Neurology Advisor: What appear to be the best treatment options for these patients?
Dr Monteith: Metoclopramide and acetaminophen can be used safely. More recent large observational studies suggest sumatriptan is safe during pregnancy, and little drug gets excreted in breast milk.
Nonpharmacological treatments such as aerobic exercise, cognitive behavioral therapy, biofeedback, acupuncture, and relaxation techniques may be effective for migraine prevention. Increasing evidence suggests nerve blocks may be effective and are safe during pregnancy.
Dr Sheikh: The first line of treatment should be ways to avoid known headache triggers, including poor sleep or stress. Stretching exercises and mild yoga tailored specifically for pregnant women can be helpful in preventing migraine attacks. Other approaches such as a warm compress or resting, especially sleeping, can be helpful and a way to avoid taking medications. Complementary methods such as relaxing breathing exercises or mindfulness can also provide great relief and are more likely to be effective if they are used as a daily practice or as a preventive.

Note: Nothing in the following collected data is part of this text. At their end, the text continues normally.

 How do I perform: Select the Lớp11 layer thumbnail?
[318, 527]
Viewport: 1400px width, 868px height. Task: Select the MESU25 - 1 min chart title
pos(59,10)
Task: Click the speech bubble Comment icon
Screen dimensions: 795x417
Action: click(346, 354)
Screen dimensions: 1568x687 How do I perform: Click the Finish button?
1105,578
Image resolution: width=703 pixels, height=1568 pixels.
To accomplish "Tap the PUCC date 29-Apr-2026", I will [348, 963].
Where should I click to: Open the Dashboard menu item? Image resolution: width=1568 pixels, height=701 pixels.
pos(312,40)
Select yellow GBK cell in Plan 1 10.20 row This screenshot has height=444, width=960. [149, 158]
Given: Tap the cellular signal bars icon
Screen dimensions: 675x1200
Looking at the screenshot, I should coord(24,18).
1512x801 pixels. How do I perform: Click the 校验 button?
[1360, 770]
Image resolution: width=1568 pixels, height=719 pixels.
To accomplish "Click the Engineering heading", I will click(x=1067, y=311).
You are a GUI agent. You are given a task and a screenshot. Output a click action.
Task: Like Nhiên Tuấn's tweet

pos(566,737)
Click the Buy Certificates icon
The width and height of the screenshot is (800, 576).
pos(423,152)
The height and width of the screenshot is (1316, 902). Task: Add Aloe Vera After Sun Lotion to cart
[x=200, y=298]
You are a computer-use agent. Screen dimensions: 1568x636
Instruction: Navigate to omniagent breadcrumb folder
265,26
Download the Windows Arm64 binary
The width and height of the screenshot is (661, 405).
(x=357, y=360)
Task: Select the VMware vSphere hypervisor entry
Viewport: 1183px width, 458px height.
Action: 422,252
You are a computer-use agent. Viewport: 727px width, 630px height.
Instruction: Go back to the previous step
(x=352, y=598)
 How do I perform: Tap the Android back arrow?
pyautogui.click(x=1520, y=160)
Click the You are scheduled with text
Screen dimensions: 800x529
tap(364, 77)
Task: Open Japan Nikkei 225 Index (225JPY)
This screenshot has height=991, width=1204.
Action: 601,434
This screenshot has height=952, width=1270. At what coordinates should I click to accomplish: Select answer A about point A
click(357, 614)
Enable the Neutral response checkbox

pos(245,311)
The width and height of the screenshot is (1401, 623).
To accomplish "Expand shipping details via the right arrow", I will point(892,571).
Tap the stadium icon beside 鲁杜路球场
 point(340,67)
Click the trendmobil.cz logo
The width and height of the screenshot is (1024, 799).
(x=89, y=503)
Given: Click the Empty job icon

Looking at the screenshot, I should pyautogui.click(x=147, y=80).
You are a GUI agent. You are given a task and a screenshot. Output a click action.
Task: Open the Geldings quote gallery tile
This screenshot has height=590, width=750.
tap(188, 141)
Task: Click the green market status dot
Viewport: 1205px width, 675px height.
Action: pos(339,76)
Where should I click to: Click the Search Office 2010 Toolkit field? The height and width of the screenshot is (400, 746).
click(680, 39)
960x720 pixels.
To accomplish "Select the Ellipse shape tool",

In general, most medications should be avoided if possible. However, if needed, a large registry now shows that triptans are safe to use in women who are pregnant, although it is still important for physicians to consider other alternatives and whether triptans are safe in each situation.
Dr David: Healthy lifestyle changes such as regular meals, adequate sleep, stress management, trigger avoidance, exercise, and smoking cessation may reduce the frequency of migraine attacks during pregnancy. Biofeedback and relaxation are safe and beneficial for pregnant and nursing women.
Neurology Advisor: What are additional recommendations for clinicians?
Dr Monteith: Clinicians should emphasize lifestyle modifications including good sleep, stress management, and regular meals. Pregnancy planning should include a plan for migraines. Good communication between obstetrics/gynecology and neurology early on may lead to the best success.
Dr Sheikh: Most headaches during pregnancy will be primary headaches, but they can still be disabling. It is important to discuss the possible worsening of headaches before getting pregnant to set up strategies to help alleviate possible anxieties. It is important to work on healthy lifestyle techniques that are very effective at preventing headaches.
Always look for red flags in women with worsening headaches, so that a dangerous secondary headache is not missed. Thankfully, for most women, their migraine attacks improve during the second and third trimester, most likely as a result of stable hormone levels, but they can worsen again during the postpartum period. [Editor’s note: A prospective study published in 2003 reported that up to 83% of female migraineurs experienced a reduction in migraine frequency during the second trimester.2]
Neurology Advisor: What should be the focus of future research in this area?
Dr Monteith: Studies are needed to determine the safety of exposure to calcitonin gene-related peptide monoclonal antibodies for migraine prevention during pregnancy. In addition, evidence-based guidelines are needed.
Dr David: Exploring nonpharmacologic ways to manage migraine headache could be helpful because to date, no randomized controlled studies looking at the effects of migraine medications have been conducted on pregnant or lactating women, or likely will be, for ethical reasons.
Faubion SS, Batur P, Calhoun AH. Migraine throughout the female reproductive life cycle. Mayo Clinic Proc. 2018;93(5):639-645.
Spielmann K, Kayser A, Beck E, et al. Pregnancy outcome after anti-migraine triptan use: A prospective observational cohort study. Cephalalgia. 2018;38(6):1081-1092.